Educational picture book explores different types of ships.

Recommended by: Sue Matott, Children’s Librarian at Pillsbury Free Library in Warner. “Simple yet factual and beautiful.”

* On the Farm by David Elliott, illustrated by Holly Meade, originally published March 2008, re-released as a picture book in April 2021.

Picture book adaptation of Elliott’s 2008 book of the same name evokes the sights and sounds of a traditional country farm through poetry and illustrations.

Recommended by: Sue Matott, Children’s Librarian at Pillsbury Free Library in Warner. “Awesome, feel-good poems that bring you to the farm.”

* Once Upon Another Time by Charles Ghigna & Matt Forrest Esenwine, illustrated by Andres F. Landazabal, published March 2021.

Picture book, written in poetry, explores the natural world of the past and present.

Recommended by: Katharine Nevins, owner at MainStreet BookEnds of Warner. “Co-authored by Warner’s own Matt Forrest Esenwine, here is a wonderful picture book about the world before humans, inviting children to marvel in the magic that once was and to preserve and protect our only Earth.”

Someone Builds the Dream by Lisa Wheeler, published March 2021.

A look at how things are made and the work it takes to build a civilization.

Recommended by: Sue Matott, Children’s Librarian at Pillsbury Free Library in Warner. “A very creative way to show children how things are done from the bottom up [and that] things don’t magically appear.
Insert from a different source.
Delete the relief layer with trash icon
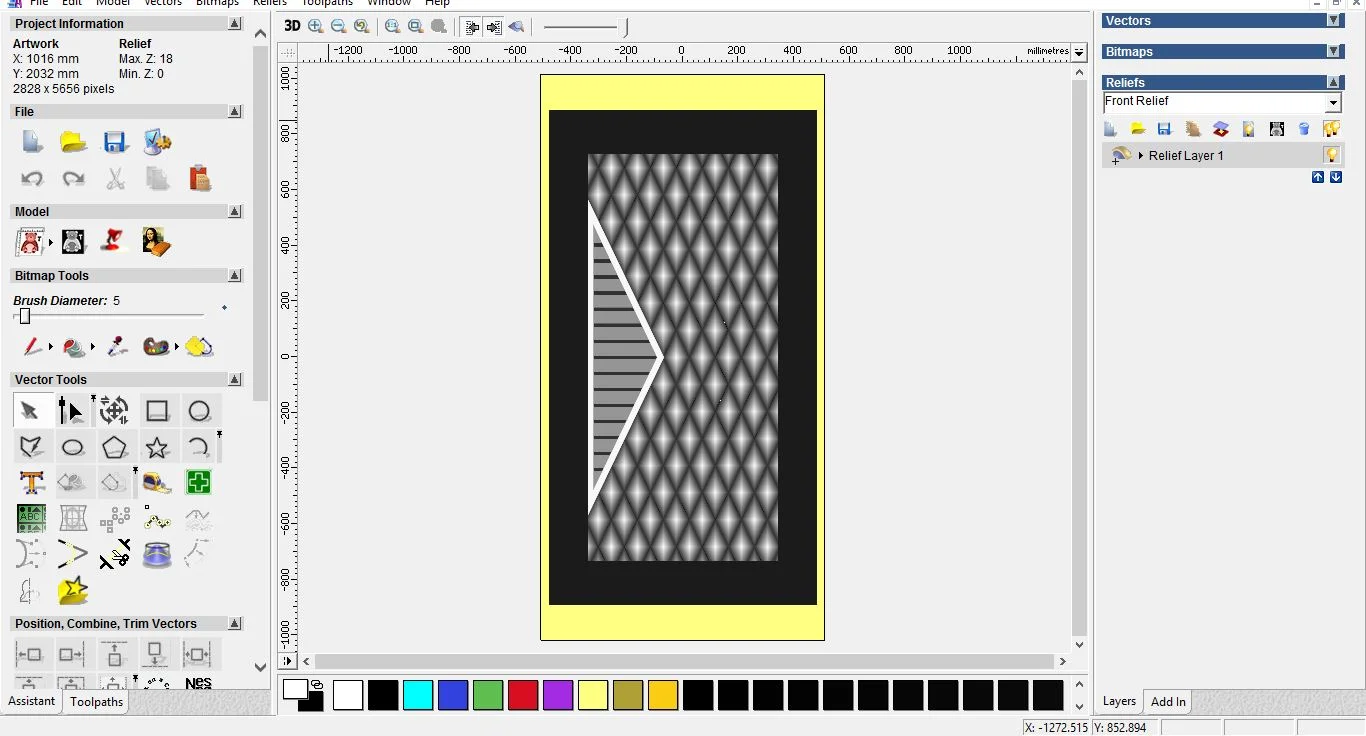This screenshot has width=1366, height=736. (x=1304, y=129)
I like that it gets them to think about what they might want to do.”

Wild Outside: Around the World with Survivorman by Les Stroud, illustrated by Paul Barr, published March 2021.

A wilderness survival guide for kids, with practical skills and activities to try at home.
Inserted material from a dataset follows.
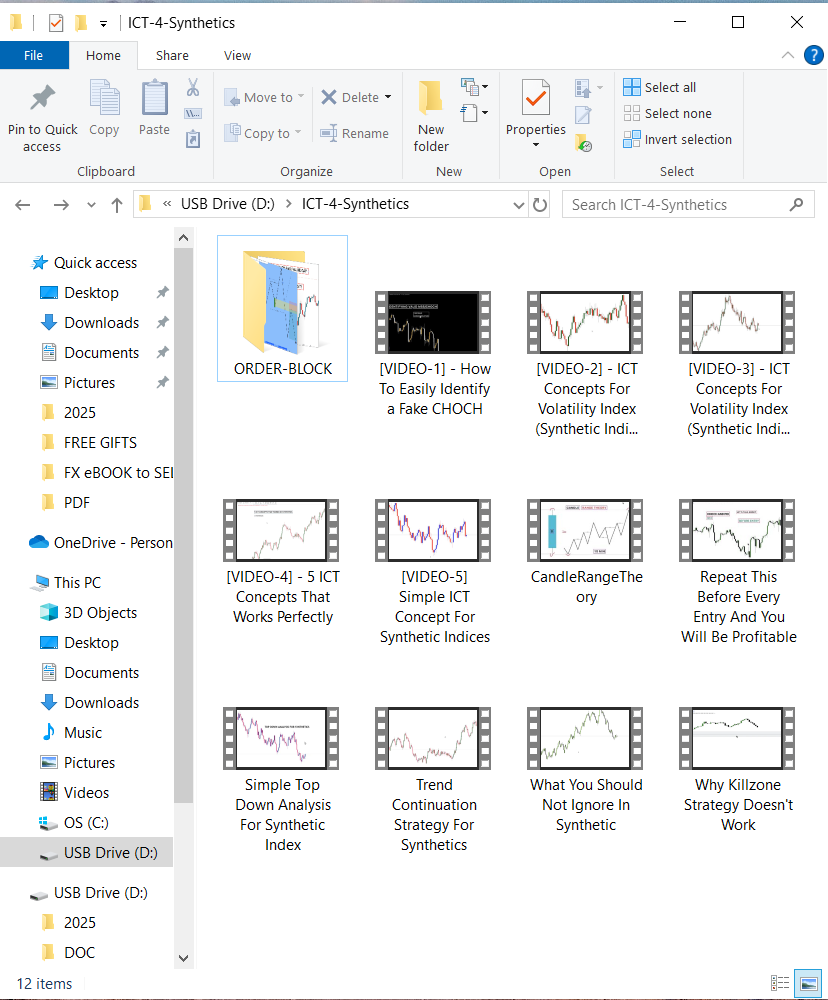Screen dimensions: 828x1000
Task: Click the Paste clipboard icon
Action: coord(154,100)
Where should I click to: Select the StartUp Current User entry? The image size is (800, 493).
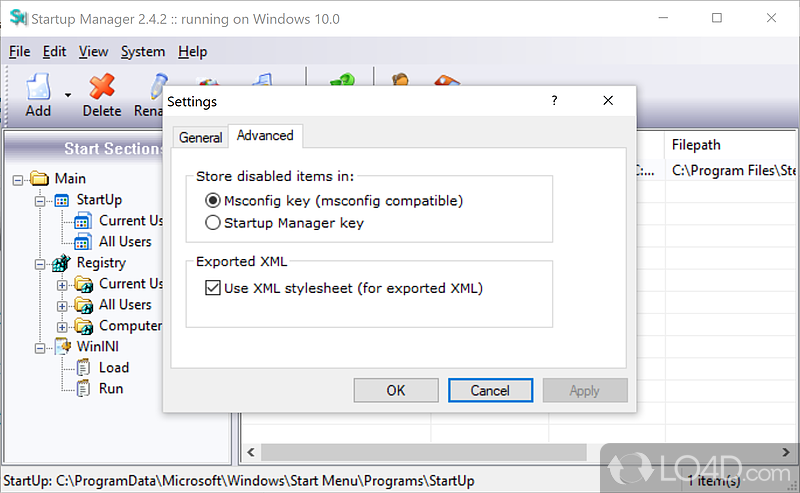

Recommended by: Sue Matott, Children’s Librarian at Pillsbury Free Library in Warner. “I love the idea of getting kids more involved outside and learning how to survive without being plugged in.”

Young adult

City Spies by James Ponti, published March 2020.
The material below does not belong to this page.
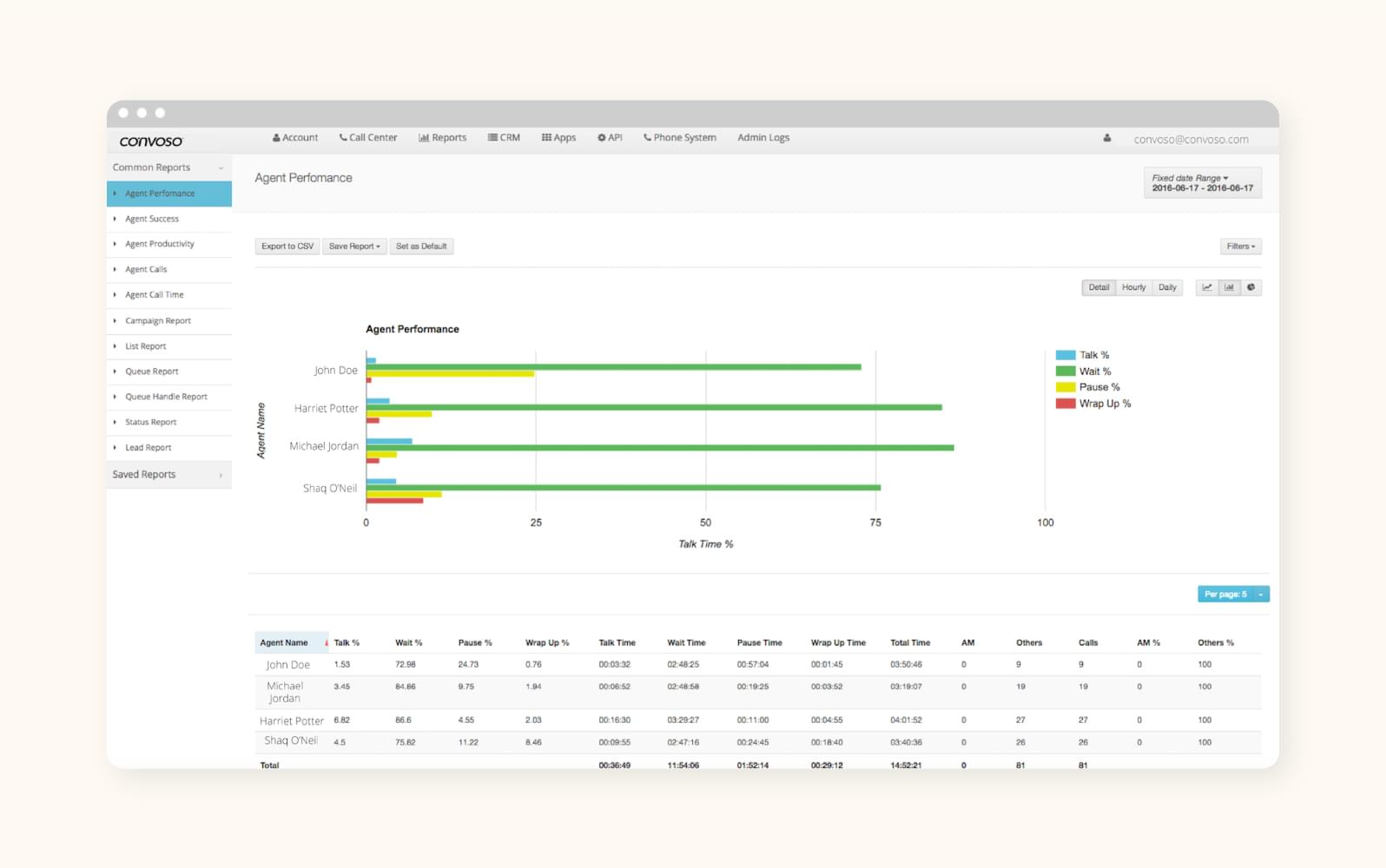Select the Detail view toggle
The image size is (1386, 868).
click(1099, 287)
The first book in Ponti’s middle-grade series of the same name, which follows a group of five delinquent kids recruited by a spy agency.

Recommended by: Sue Matott, Children’s Librarian at Pillsbury Free Library in Warner. “It was so well-written. I didn’t want to stop reading, and it kept me wondering how it would turn out.”

Legendborn by Tracy Deon, published September 2020.

Arthurian legends and Southern Black Girl Magic converge in this contemporary fantasy, which follows Bree, a student at a residential program for high schoolers, as she grieves the death of her mother.

Recommended by: Alexa Moore, Circulation & Reader Services Librarian at Amherst Town Library. “This book has a little bit of a slow start, but once I began to learn about Bree, her family, and her power, I was hooked.”

The Inheritance Games by Jennifer Lynn Barnes, published September 2020.

Avery Grambs receives a mysterious inheritance from Tobias Hawthorne, a billionaire she never knew, but can only keep it under the condition that she reside at the Hawthorne estate. There, she and the Hawthorne brothers work to solve a series of riddles to discover why she was named heiress.

Recommended by: Alexa Moore, Circulation & Reader Services Librarian at Amherst Town Library. “This book was impossible to put down and kept me guessing until the very end.”